Ce que ça NE protège PAS
C'est ici que les idées reçues tombent.
- Ce n'est pas l'anonymat. Si tu te connectes à ton compte Google, Instagram ou ta banque, ils savent parfaitement que c'est toi. Le VPN masque ton IP, pas ton identité.
- Ça ne remplace pas HTTPS. Le petit cadenas dans ton navigateur chiffre déjà le contenu de bout en bout entre toi et le site. Le VPN ajoute surtout une protection sur le trajet local, précieux sur un réseau douteux.
- Tu déplaces la confiance, tu ne la supprimes pas. À la sortie du tunnel, c'est le fournisseur de VPN qui voit ton trafic. Tu remplaces la confiance envers ton FAI par la confiance envers lui — d'où l'importance de bien le choisir.
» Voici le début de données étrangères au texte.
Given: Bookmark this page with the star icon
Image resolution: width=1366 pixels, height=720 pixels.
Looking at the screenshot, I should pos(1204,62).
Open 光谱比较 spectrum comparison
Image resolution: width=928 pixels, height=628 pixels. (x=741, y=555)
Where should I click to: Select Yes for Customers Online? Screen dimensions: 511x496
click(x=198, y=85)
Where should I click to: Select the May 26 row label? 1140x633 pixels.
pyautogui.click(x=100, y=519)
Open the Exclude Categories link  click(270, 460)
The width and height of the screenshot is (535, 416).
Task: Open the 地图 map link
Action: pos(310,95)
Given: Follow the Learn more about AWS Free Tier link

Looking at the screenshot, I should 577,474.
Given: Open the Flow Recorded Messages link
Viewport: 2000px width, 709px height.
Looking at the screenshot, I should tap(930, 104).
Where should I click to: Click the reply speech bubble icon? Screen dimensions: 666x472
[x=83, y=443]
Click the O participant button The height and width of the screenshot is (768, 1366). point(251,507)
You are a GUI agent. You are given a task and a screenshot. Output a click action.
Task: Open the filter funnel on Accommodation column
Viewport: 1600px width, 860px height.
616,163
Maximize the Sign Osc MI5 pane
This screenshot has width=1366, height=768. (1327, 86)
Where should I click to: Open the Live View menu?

- Ça ne bloque ni virus, ni phishing, ni traceurs. Cookies, fingerprinting, mails piégés, logiciels malveillants : un VPN n'y peut rien. Ce n'est pas un antivirus.
Les vrais cas d'usage
- Se connecter sur un réseau public ou inconnu en toute tranquillité.
- Échapper à la surveillance ou à la censure d'un fournisseur d'accès ou d'un pays.
- Accéder au catalogue d'un autre pays (streaming, services régionaux).
- Rejoindre le réseau interne de son entreprise à distance — c'est d'ailleurs l'usage historique du VPN, bien avant les pubs grand public.
Comment en choisir un
- Politique de logs. Vise un fournisseur « no-logs », idéalement vérifié par un audit indépendant. S'il ne conserve rien, il n'a rien à livrer.
- La juridiction. Le pays où est basé le fournisseur détermine les lois auxquelles il est soumis et ce qu'on peut lui réclamer.
- Méfie-toi du gratuit. Faire tourner des serveurs coûte cher. Si le service est gratuit, le modèle économique repose souvent sur… la revente de tes données. Exactement ce que tu voulais éviter.
- La réputation. Audits publics, transparence, historique du fournisseur : ça vaut mieux qu'un nom vu dans une pub.
En résumé
Un VPN est un outil de confidentialité réseau, pas une cape d'invisibilité. Il est excellent sur le wifi public et contre la curiosité de ton fournisseur d'accès, inutile contre les virus, les traceurs ou une connexion à ton propre compte. Bien choisi et bien compris, c'est un ajout solide à ton hygiène numérique — à condition de ne pas lui demander ce qu'il ne sait pas faire.